----- Brano -----
La Procura di Treviso ha chiesto lo stato di insolvenza per Veneto Banca. La richiesta è stata firmata nelle scorse ore dal pubblico ministero Massimo De Bortoli, titolare del filone trevigiano dell’inchiesta sull’istituto di credito. Si tratta di un passo importantissimo perché, se il “fallimento” della banca verrà dichiarato dal tribunale, i risparmiatori vedranno aprirsi nuove possibilità per avere giustizia; gli inquirenti potranno infatti procedere anche per bancarotta, reato grave con tempi di prescrizione lunghi.Dottor De Bortoli quante sono le denunce per truffa su cui sta indagando la Procura di Treviso?
«L’altro ieri erano 2.066, ora ne sono arrivate ulteriori 400, circa, da Roma. E così siamo all’incirca a 2.500. Altre continuano ad arrivare, da altre Procure d’Italia. E c’è anche qualcuno che deposita la querela adesso».
Non sono scaduti i termini?
«Se ipotizziamo le aggravanti, il reato diventa procedibile d’ufficio».
Qual è il danno complessivo al momento ipotizzabile?
«Lo abbiamo stimato finora in oltre 200 milioni di euro. Notevolmente sopra i 200 milioni».
Le indagini per questo tipo di reato coinvolgono anche i responsabili di filiale oppure l’acceento riguarda esclusivamente i vertici dell’istituto?
«Al momento, formalmente, procediamo contro ignoti. Si indaga ad ampio raggio, sia nei confronti dei vertici della banca, sia valutando le posizioni dei dirigenti generali, dei capi area, dei direttori di filiale, seppur al momento non singolarmente individuati. Più avanti, con il proseguimento delle indagini, restringeremo l’ambito soggettivo. È difficile però dimostrare che i dipendenti erano a conoscenza delle reali condizioni finanziarie della banca, anche perché molti di loro avevano acquistato le azioni dell’istituto, perdendo di conseguenza tutto il denaro investito. E la truffa, per essere contestata, presuppone che chi ha venduto le azioni fosse consapevole che il titolo aveva un valore effettivo inferiore».
-----
▸ **Istruzioni**
A: In base al brano, rispondi a ciascuna domanda su una riga separata, con la stessa numerazione:
(i) Chi ha firmato la richiesta dello stato di insolvenza per Veneto Banca?
(ii) A quante ammontano all'incirca le denunce per truffa attualmente in mano alla Procura di Treviso?
(iii) A quanto è stato stimato finora il danno complessivo?
B: Riporta il tratto del brano da "Non sono scaduti" fino a "al momento ipotizzabile?" compreso, rinominando "danno complessivo" in "danno totale".
----- Dati forniti -----
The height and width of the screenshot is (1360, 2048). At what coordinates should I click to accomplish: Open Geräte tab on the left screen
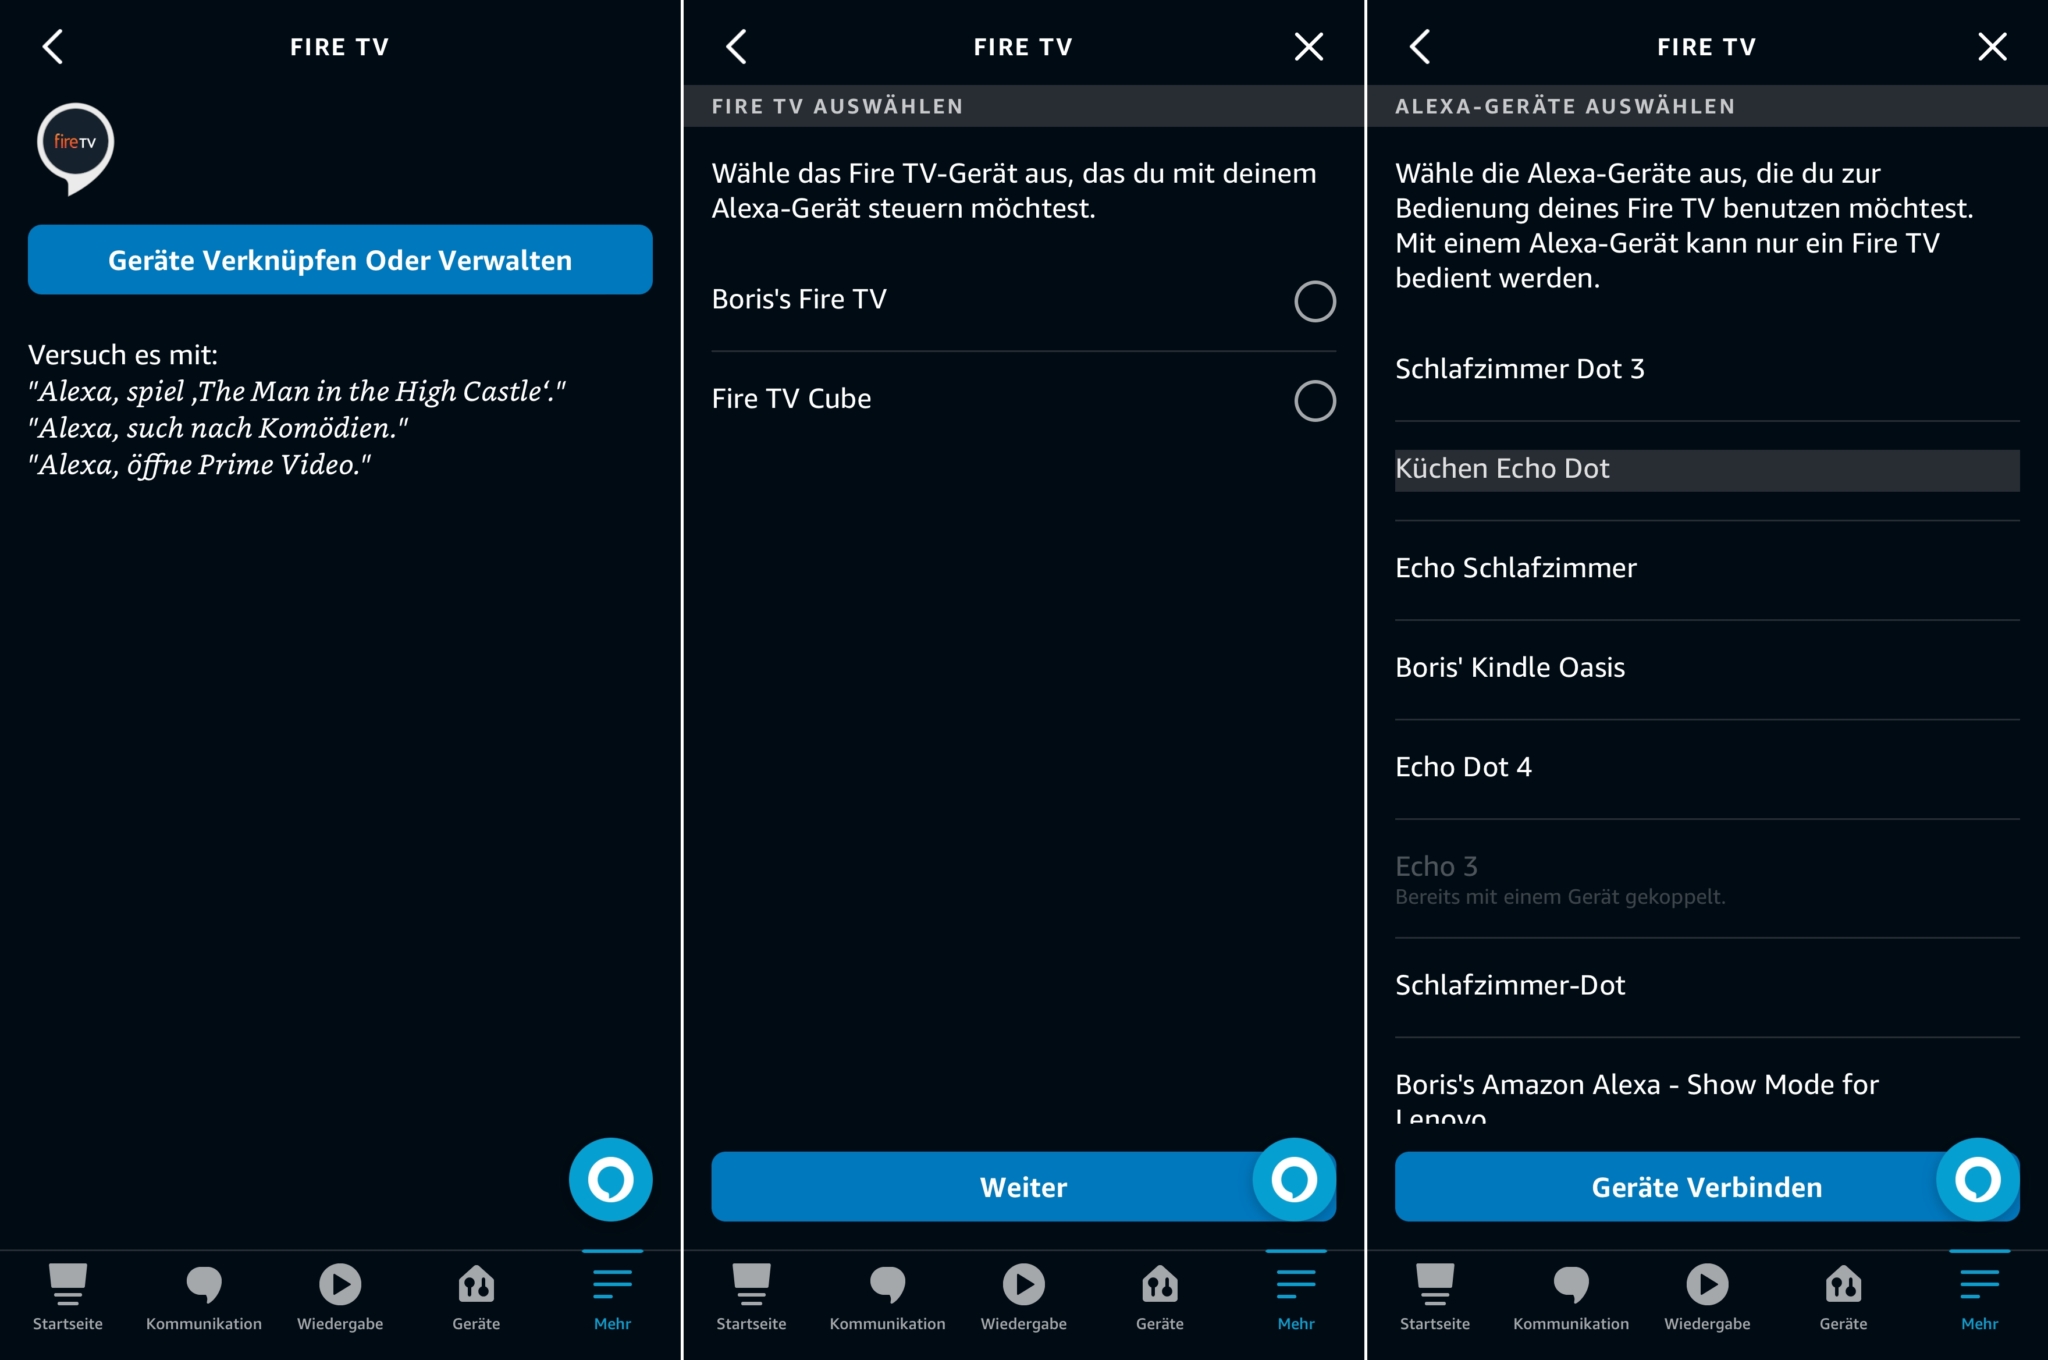476,1297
-----
▸ **Risposte fornite**
A:
(i) Il pubblico ministero Massimo De Bortoli.
(ii) All'incirca 2.500.
(iii) Oltre 200 milioni di euro.

B:
Non sono scaduti i termini?
«Se ipotizziamo le aggravanti, il reato diventa procedibile d’ufficio».
Qual è il danno totale al momento ipotizzabile?